Supplied text:
****************

Wednesday, August 13, 2014

DeLong and the shortage of primary sourcing



 Professor J. Bradford DeLong persists in his strange habit of ascribing beliefs to Friedrich von Hayek, without any attempt to produce any of Hayek's actual writings mentioning Augusto Pinochet. So here's some actual evidence of what Hayek thought; 
[Editor, Times of London]
Sir,

Though I can scarcely expect you to find space in your columns for the instruction Mr William Wallace (July 24) evidently needs, I shall appreciate it if you can do so for a brief reply.

I have certainly never contended that generally authoritarian governments are more likely to secure individual liberty than democratic ones, but rather the contrary.  This does not mean, however, that in some historical circumstances personal liberty may not have been better protected under an authoritarian than democratic government.  This has occasionally been true since the beginning of democracy in ancient Athens, where the liberty of the subjects was undoubtedly safer under the ’30 tyrants’ than under the democracy which killed Socrates and sent dozens of its best men into exile by arbitrary decrees.

****************

Supplied material:
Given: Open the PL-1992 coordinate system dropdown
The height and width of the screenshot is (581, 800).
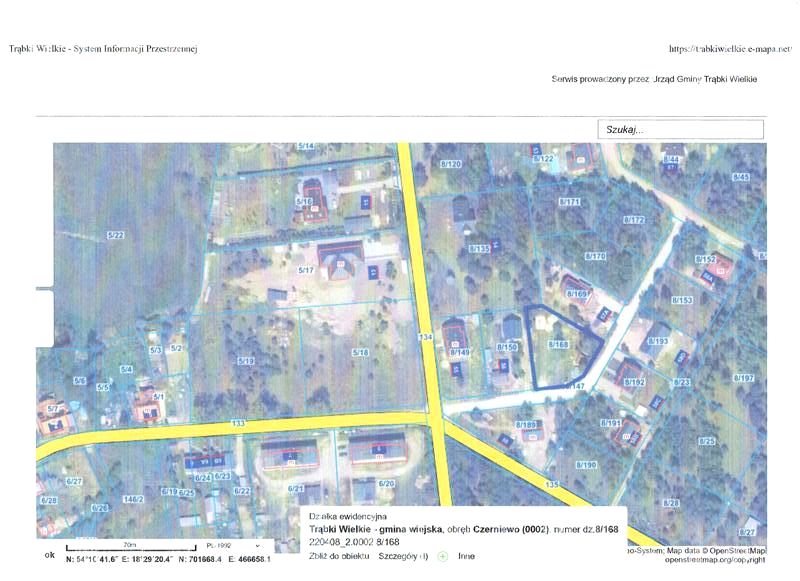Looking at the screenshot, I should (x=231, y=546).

****************

Problem set:
1) Using the post on DeLong and Hayek, decide whether each statement agrees with it. Answer yes or no for each and quote the deciding words.
(a) The letter to the Times replies to Mr William Wallace, whose letter is dated July 24.
(b) The letter says authoritarian governments are generally more likely than democratic ones to secure individual liberty.
(c) The post says DeLong quotes Hayek's writings on Augusto Pinochet.
2) Continue the post on DeLong and Hayek from where it stops, keeping the voice of the letter to the Times.

Outputs for the tasks:
1)
(a) Yes: "the instruction Mr William Wallace (July 24) evidently needs"
(b) No: "I have certainly never contended that generally authoritarian governments are more likely to secure individual liberty than democratic ones, but rather the contrary."
(c) No: "without any attempt to produce any of Hayek's actual writings mentioning Augusto Pinochet"

2)
In Modern times there have of course been many instances of authoritarian governments under which personal liberty was safer than under democracies.  I have never heard anything to the contrary of the early years of Dr Salazar’s early government in Portugal and I doubt whether there is today in any democracy in Eastern Europe or on the continents of Africa, South America or Asia (with the exception of Israel, Singapore and Hongkong), personal liberty as well secured as it was then in Portugal.

More recently I have not been able to find a single person even in much maligned Chile who did not agree that personal freedom was much greater under Pinochet than it had been under Allende.  Nor have I heard any sensible person claim that in the principalities of Monaco or Lichtenstein, which I am told are not precisely democratic, personal liberty is smaller than anywhere else!

That a limited democracy is probably the best possible known form of government does not mean that we can have it everywhere, or even that it is itself a supreme value rather than the best means to secure peace, a defensor pacis or instrument of peaceful change of government.  Indeed our doctrinaire democrats clearly ought to take more seriously the question when democracy is possible.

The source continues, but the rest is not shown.